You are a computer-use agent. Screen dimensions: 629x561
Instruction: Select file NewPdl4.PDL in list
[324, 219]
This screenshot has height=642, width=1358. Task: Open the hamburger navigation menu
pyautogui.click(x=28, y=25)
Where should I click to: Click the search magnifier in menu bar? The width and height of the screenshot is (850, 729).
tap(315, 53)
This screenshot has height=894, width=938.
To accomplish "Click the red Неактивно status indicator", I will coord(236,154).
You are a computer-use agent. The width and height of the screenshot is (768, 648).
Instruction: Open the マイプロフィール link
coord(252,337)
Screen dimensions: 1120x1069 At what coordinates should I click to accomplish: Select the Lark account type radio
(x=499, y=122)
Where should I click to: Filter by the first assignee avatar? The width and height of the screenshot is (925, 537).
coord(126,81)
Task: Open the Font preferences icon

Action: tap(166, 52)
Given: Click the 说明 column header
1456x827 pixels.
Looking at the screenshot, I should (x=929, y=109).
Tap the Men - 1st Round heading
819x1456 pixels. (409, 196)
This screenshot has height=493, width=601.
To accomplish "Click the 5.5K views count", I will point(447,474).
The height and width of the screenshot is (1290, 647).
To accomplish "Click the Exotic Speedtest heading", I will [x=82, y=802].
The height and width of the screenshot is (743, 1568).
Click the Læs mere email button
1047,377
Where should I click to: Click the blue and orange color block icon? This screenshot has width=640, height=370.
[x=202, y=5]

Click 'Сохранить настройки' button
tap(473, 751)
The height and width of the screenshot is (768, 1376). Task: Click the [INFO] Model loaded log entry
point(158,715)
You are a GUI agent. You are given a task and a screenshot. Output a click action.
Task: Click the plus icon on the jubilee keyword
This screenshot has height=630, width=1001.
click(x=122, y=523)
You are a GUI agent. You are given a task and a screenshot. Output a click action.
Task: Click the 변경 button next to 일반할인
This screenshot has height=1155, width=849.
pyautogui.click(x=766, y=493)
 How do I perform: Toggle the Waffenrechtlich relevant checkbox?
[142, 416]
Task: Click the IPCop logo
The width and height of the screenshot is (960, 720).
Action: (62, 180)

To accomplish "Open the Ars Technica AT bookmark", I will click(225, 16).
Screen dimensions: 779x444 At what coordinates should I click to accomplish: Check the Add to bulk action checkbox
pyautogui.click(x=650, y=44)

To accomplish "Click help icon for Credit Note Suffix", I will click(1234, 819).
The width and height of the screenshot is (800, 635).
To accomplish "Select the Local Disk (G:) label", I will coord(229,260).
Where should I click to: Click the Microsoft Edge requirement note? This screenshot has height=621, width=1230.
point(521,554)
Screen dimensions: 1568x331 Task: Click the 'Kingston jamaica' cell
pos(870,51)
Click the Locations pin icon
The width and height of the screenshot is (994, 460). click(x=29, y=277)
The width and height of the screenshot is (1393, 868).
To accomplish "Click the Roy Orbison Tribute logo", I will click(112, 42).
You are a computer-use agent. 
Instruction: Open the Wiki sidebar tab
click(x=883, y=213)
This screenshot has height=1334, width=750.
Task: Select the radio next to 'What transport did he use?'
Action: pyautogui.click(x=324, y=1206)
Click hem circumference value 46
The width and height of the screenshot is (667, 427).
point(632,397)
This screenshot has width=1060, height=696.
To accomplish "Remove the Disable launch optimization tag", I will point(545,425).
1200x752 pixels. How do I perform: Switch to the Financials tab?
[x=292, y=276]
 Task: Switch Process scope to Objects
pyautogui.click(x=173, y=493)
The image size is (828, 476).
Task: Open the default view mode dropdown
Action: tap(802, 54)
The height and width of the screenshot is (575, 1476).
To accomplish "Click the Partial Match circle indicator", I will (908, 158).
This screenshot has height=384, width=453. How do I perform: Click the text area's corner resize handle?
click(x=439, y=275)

* Task statement *
All of the records above are to be copied exactly.

* Result below *
You are a computer-use agent. Screen dimensions: 629x561
Instruction: Select file NewPdl4.PDL in list
[324, 219]
This screenshot has height=642, width=1358. Task: Open the hamburger navigation menu
pyautogui.click(x=28, y=25)
Where should I click to: Click the search magnifier in menu bar? The width and height of the screenshot is (850, 729).
tap(315, 53)
This screenshot has height=894, width=938.
To accomplish "Click the red Неактивно status indicator", I will coord(236,154).
You are a computer-use agent. The width and height of the screenshot is (768, 648).
Instruction: Open the マイプロフィール link
coord(252,337)
Screen dimensions: 1120x1069 At what coordinates should I click to accomplish: Select the Lark account type radio
(x=499, y=122)
Where should I click to: Filter by the first assignee avatar? The width and height of the screenshot is (925, 537).
coord(126,81)
Task: Open the Font preferences icon

Action: tap(166, 52)
Given: Click the 说明 column header
1456x827 pixels.
Looking at the screenshot, I should (x=929, y=109).
Tap the Men - 1st Round heading
819x1456 pixels. (409, 196)
This screenshot has height=493, width=601.
To accomplish "Click the 5.5K views count", I will point(447,474).
The height and width of the screenshot is (1290, 647).
To accomplish "Click the Exotic Speedtest heading", I will [x=82, y=802].
The height and width of the screenshot is (743, 1568).
Click the Læs mere email button
1047,377
Where should I click to: Click the blue and orange color block icon? This screenshot has width=640, height=370.
[x=202, y=5]

Click 'Сохранить настройки' button
tap(473, 751)
The height and width of the screenshot is (768, 1376). Task: Click the [INFO] Model loaded log entry
point(158,715)
You are a GUI agent. You are given a task and a screenshot. Output a click action.
Task: Click the plus icon on the jubilee keyword
This screenshot has height=630, width=1001.
click(x=122, y=523)
You are a GUI agent. You are given a task and a screenshot. Output a click action.
Task: Click the 변경 button next to 일반할인
This screenshot has height=1155, width=849.
pyautogui.click(x=766, y=493)
 How do I perform: Toggle the Waffenrechtlich relevant checkbox?
[142, 416]
Task: Click the IPCop logo
The width and height of the screenshot is (960, 720).
Action: (62, 180)

To accomplish "Open the Ars Technica AT bookmark", I will click(225, 16).
Screen dimensions: 779x444 At what coordinates should I click to accomplish: Check the Add to bulk action checkbox
pyautogui.click(x=650, y=44)

To accomplish "Click help icon for Credit Note Suffix", I will click(1234, 819).
The width and height of the screenshot is (800, 635).
To accomplish "Select the Local Disk (G:) label", I will coord(229,260).
Where should I click to: Click the Microsoft Edge requirement note? This screenshot has height=621, width=1230.
point(521,554)
Screen dimensions: 1568x331 Task: Click the 'Kingston jamaica' cell
pos(870,51)
Click the Locations pin icon
The width and height of the screenshot is (994, 460). click(x=29, y=277)
The width and height of the screenshot is (1393, 868).
To accomplish "Click the Roy Orbison Tribute logo", I will click(112, 42).
You are a computer-use agent. 
Instruction: Open the Wiki sidebar tab
click(x=883, y=213)
This screenshot has height=1334, width=750.
Task: Select the radio next to 'What transport did he use?'
Action: pyautogui.click(x=324, y=1206)
Click hem circumference value 46
The width and height of the screenshot is (667, 427).
point(632,397)
This screenshot has width=1060, height=696.
To accomplish "Remove the Disable launch optimization tag", I will point(545,425).
1200x752 pixels. How do I perform: Switch to the Financials tab?
[x=292, y=276]
 Task: Switch Process scope to Objects
pyautogui.click(x=173, y=493)
The image size is (828, 476).
Task: Open the default view mode dropdown
Action: tap(802, 54)
The height and width of the screenshot is (575, 1476).
To accomplish "Click the Partial Match circle indicator", I will (908, 158).
This screenshot has height=384, width=453. How do I perform: Click the text area's corner resize handle?
click(x=439, y=275)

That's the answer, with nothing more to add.